Now 31, Rossi left Genoa in May and is training with New York Red Bulls. Let’s hope their medical department is up to scratch: he has been sidelined for 1,241 of his 5,136 days as a professional footballer – or 24.1% of his entire career.
Most siblings are content with taking light-hearted – and often rather literal – jabs at one another, but nothing too dangerous or damaging. Not Martin Ferguson. For it was he who advised older brother Alex to sign a player who was “better than Rooney” in early 2007. The practical joke backfired when the elder Scotsman listened to the advice, with Martin presumably laughing maniacally as he raced upstairs to lock himself in the safety of his bedroom.

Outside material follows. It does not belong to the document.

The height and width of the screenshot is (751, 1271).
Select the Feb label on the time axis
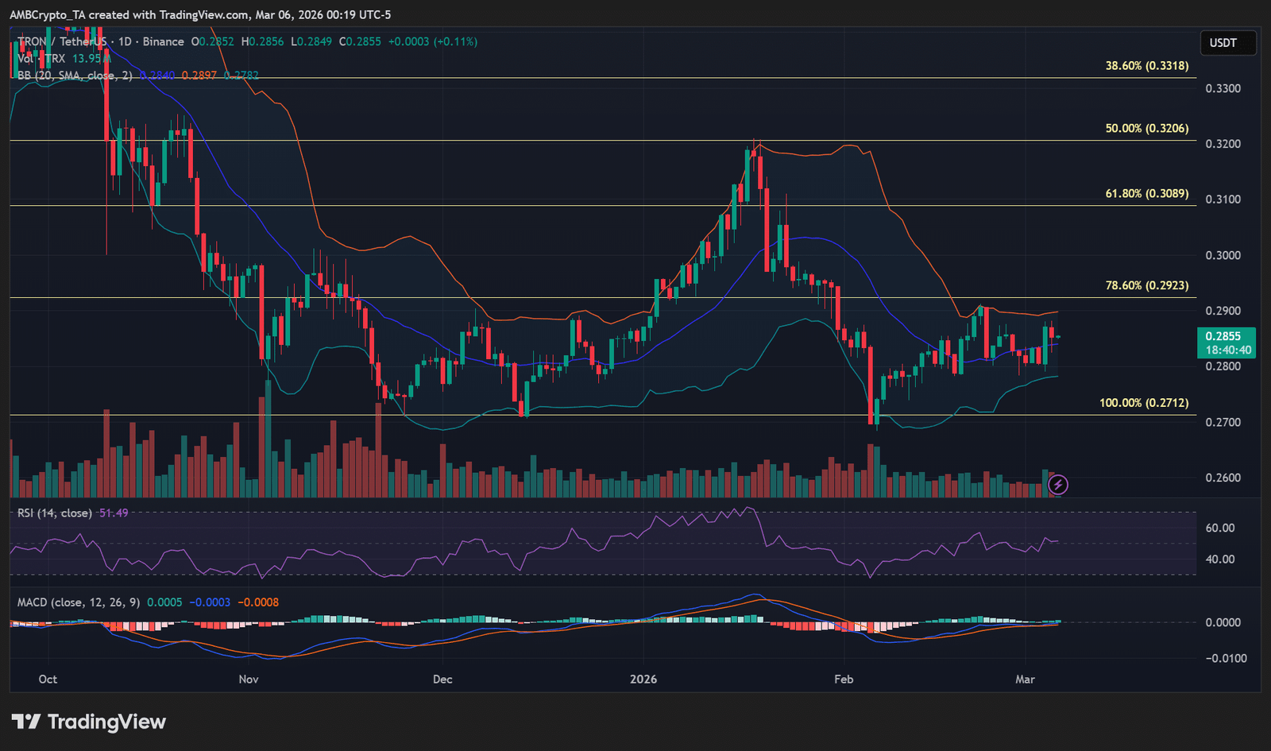coord(844,679)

Anderson would arrive at Old Trafford that summer, and 12 months later crowned a sensational debut season with a successful penalty in the Champions League final shoot-out victory over Chelsea – even if he thought he was “f***ed”.
Yet the Brazilian, then still a teenager, would never truly realise his potential. He won nine trophies in eight plodding seasons in Manchester, and started just four games for the club across his last two campaigns. He left in January 2015, was relegated from Brazil’s Série A with Internacional in 2016, then again with loan club Coritiba in 2017. He is his country’s Nigel Quashie, in every way imaginable.
2) Alex Song
Not since September 20 of last year has Alex Song kicked a ball in anger, delight or any other futile emotion. The midfielder has trained with Arsenal and Real Betis since the turn of the year, but both his short and long-term future remain points of serious and potentially costly contention.
It was reported in December that his most recent employers, Rubin Kazan, had failed to pay both his and a number of his teammates’ wages for the past four months. The president of the All-Russian Players Union later confirmed that players can “terminate their contract if their wages are delayed by more than three months”, and FIFA intervened to free Song from his contract. Then came the counter-claim: that Rubin were suing the midfielder for €40m in compensation for a breach of contract. Considering they reportedly owe Song £7.9m in wages, it is a ballsy stance.
The shame is that a talented player’s career has been cryogenically frozen, suspended in purgatory until a resolution is found. He is still only 30, was a genuine asset to West Ham two years ago, played for Barcelona four years ago and was one of the best midfielders in the Premier League for Arsenal six years ago. And just think, if you ever do sign him, you can tell everybody this is your Song.
1) Mario Balotelli
“I’m already negotiating with many teams in England and Italy. I talked with Juventus, Roma, Napoli, Inter. He is worth €100m, but he is a free agent, so he is a bargain.”
As ever, an entire vat of salt should be taken alongside Mino Raiola’s comments from March, but the agent’s claims do at least seem to clear up the confusion over Mario Balotelli’s status. The Italian restored his reputation with a fine season in 2016/17, choosing to stay in Ligue Un and sign another one-year deal with Nice last summer. Another impressive 12 months later, his stock has rarely been higher.
At 27, Balotelli returned to Nice training two weeks after pre-season began, much to the chagrin of new manager Patrick Vieira. Jean-Pierre Rivere, president of the French club, insisted four months ago that the player “won’t leave for nothing”. But only one thing is for certain: the Italian will not go quietly. He never really does.